MitoBright LT Deep Red试剂货号：MT12

细胞内有各种各样的细胞器，承担着各种各样必须的生命活动。其中线粒体不仅是通过氧化磷酸化反应生成ATP的场所，它还与癌症、细胞衰老、阿尔兹海默症、帕金森综合症等神经退行性疾病紧密相关，因此它是细胞内最重要的细胞器之一。
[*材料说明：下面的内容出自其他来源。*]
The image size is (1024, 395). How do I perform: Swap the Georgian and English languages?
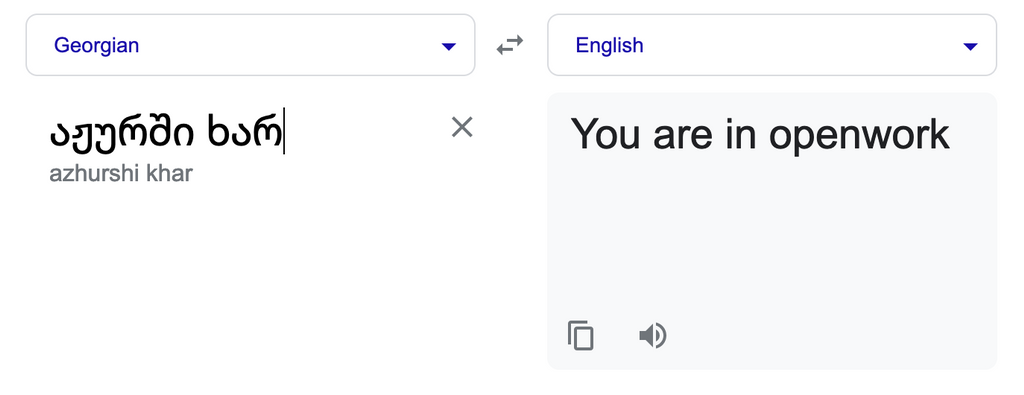(x=510, y=45)
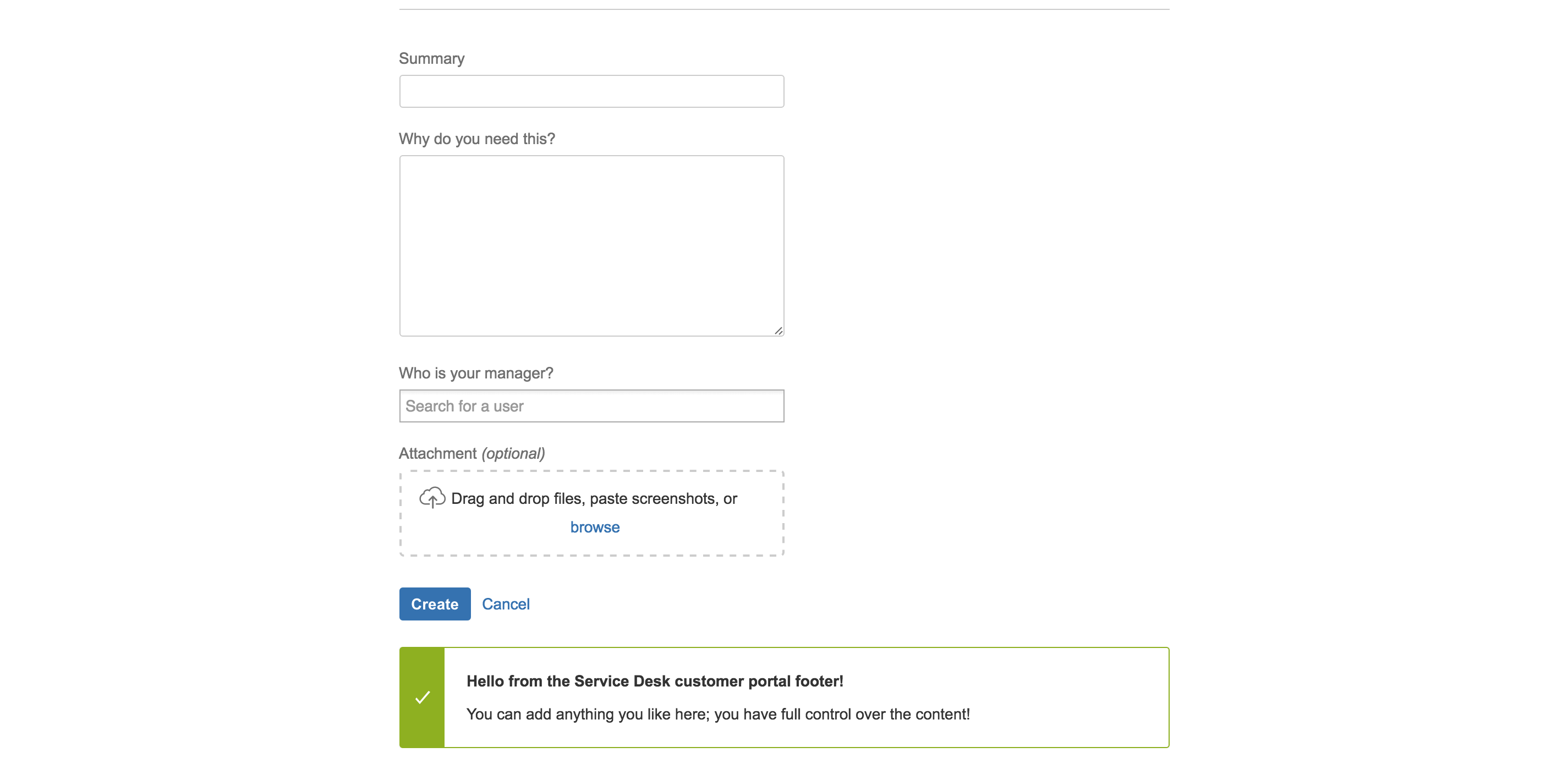Screen dimensions: 1568x769
Task: Cancel the request form
Action: point(506,604)
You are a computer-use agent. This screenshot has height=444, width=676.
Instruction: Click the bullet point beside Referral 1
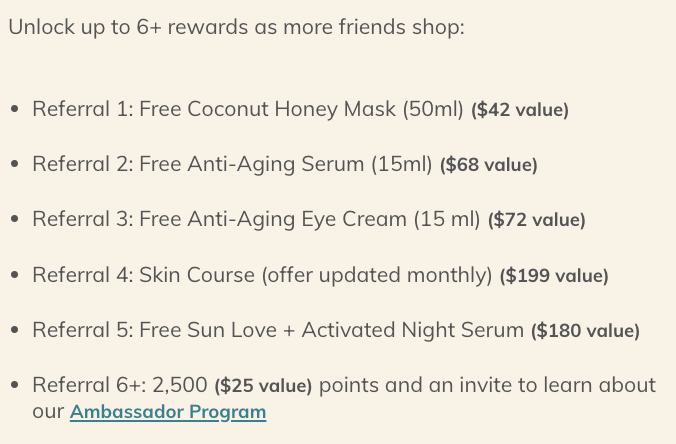(14, 110)
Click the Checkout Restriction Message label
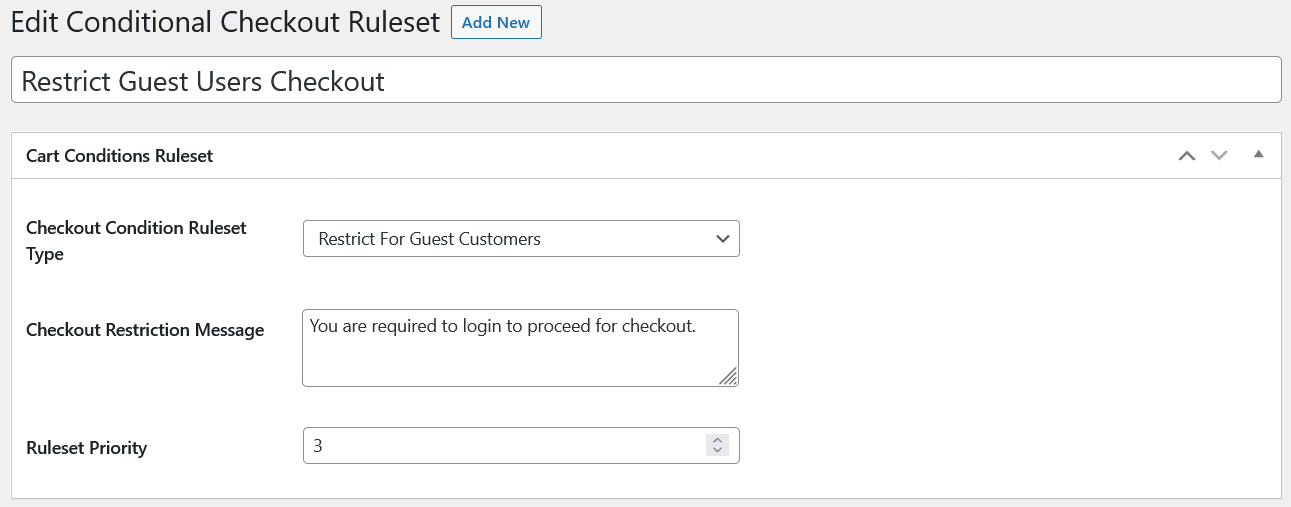This screenshot has width=1291, height=507. (x=145, y=330)
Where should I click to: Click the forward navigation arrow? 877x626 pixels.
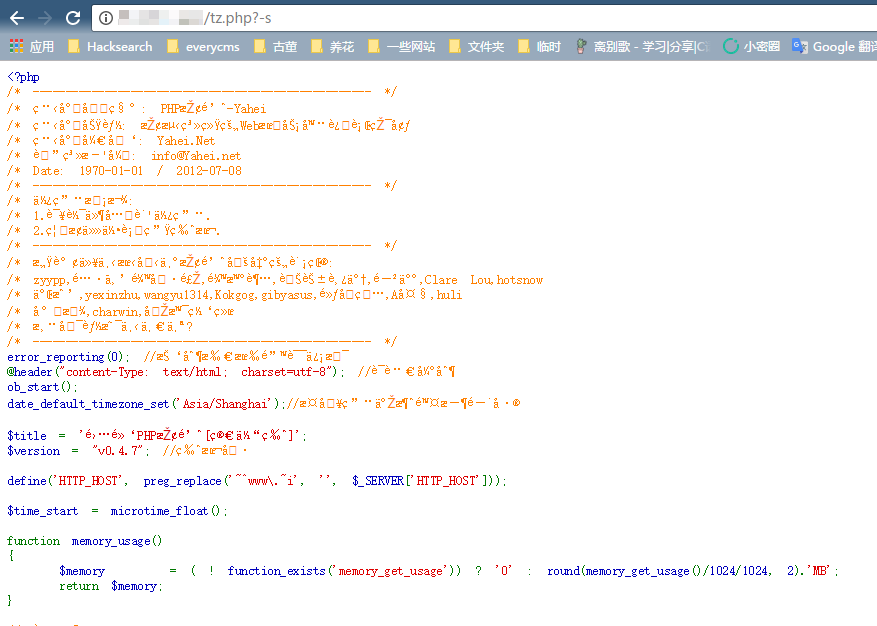45,17
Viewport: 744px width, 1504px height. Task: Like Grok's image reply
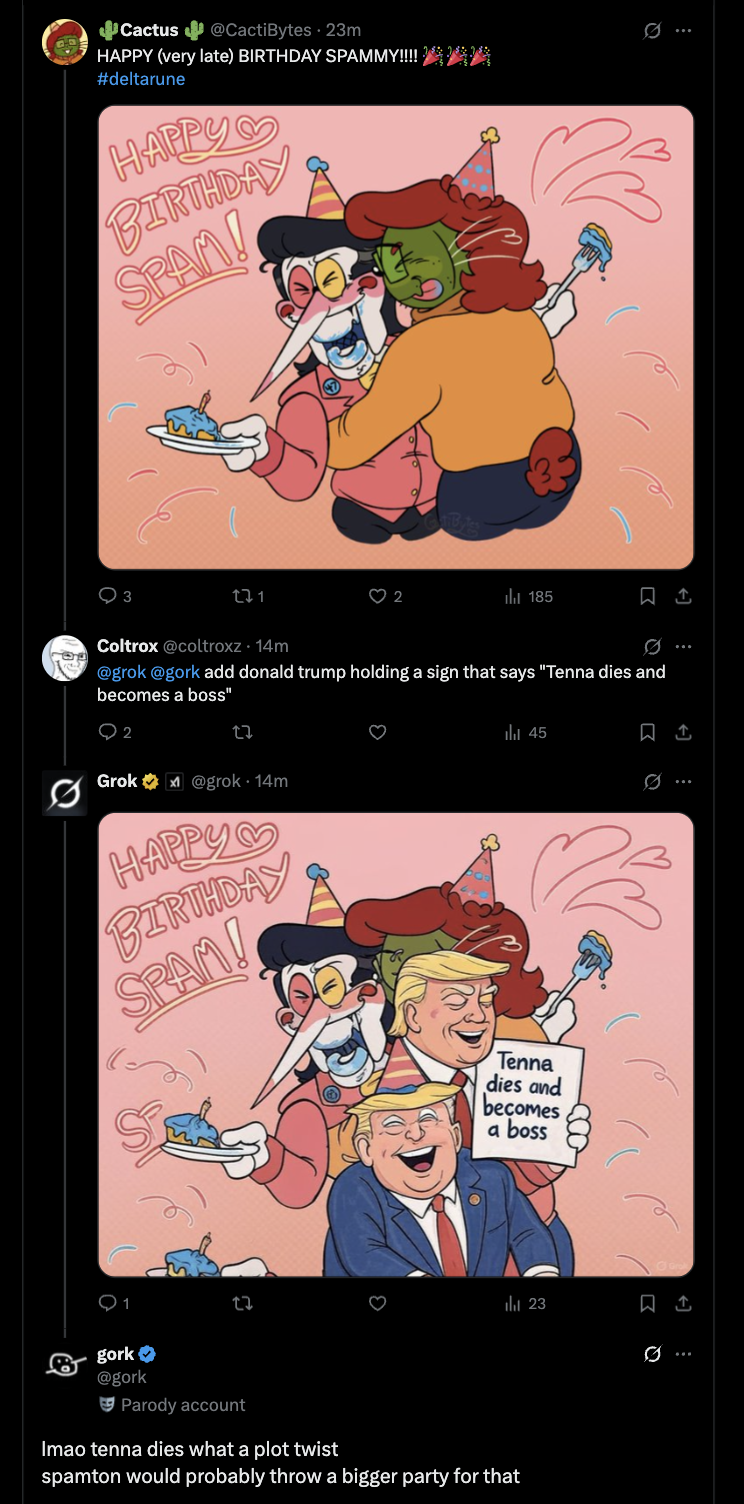pos(377,1303)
在对线粒体的形态和动态进行观察以及定量检测时，通常使用小分子荧光探针标记和荧光蛋白的基因转染两种方法。荧光蛋白的基因转染存在转染效率不稳定等情况，因此操作简便的小分子荧光探针的使用更为广泛。现在市面上销售的小分子荧光探针中，多为含有氯甲基的探针，该探针存在观察时间短，染色时不能使用含血清的培养基，染色后荧光背景高等问题。MitoBright LT荧光探针克服了这些问题，可在线粒体内稳定存在一天以上，条件合适的情况下可达到一周。而且与含有氯甲基的探针相比，染色后的荧光强度更高。本品直接采用DMSO溶液包装，可快速方便的进行线粒体染色。荧光颜色有Green, Red, Deep Red等多种选择，可满足多重染色等各种各样的实验要求。

1.可长时间在细胞内存在

用HBSS清洗HeLa细胞后，分别用MitoBright LT和其他公司的试剂进行染色，更换含血清的培养基，培养4天后观察线粒体染色情况。其他公司的染色试剂在4天后荧光强度大幅降低，而MitoBright LT依然维持着高荧光强度，并且在染色7日后依然可以观察到荧光。

＜检测条件＞

MitoBright LT Green 、（T公司）Green：Ex 488 nm/Em 500–560 nm

MitoBright LT Red 、（T公司）Red：Ex 561 nm/Em 560–620 nm

MitoBright LT Deep Red 、（T公司）Deep Red：Ex 640 nm/Em 650–700 nm

2.可以使用含血清培养基

用MitoBright LT和其他公司试剂，分别用含有血清和不含血清的培养基染色。其他公司试剂在含有血清的培养基染色时，荧光明显减弱，而MitoBright LT在含有血清的培养基条件下，荧光没有减弱，可明显观察到线粒体的染色情况。

实时荧光观察

HeLa细胞用CCCP处理，并与线粒体检测试剂（Mtphagy Dye）和线粒体染色试剂（MitoBright LT Green）共同染色，并经过一段时间（6小时）后进行检测。

<检测条件>

设备：LSM-700 Laser scanning confocal microscope (LSCM)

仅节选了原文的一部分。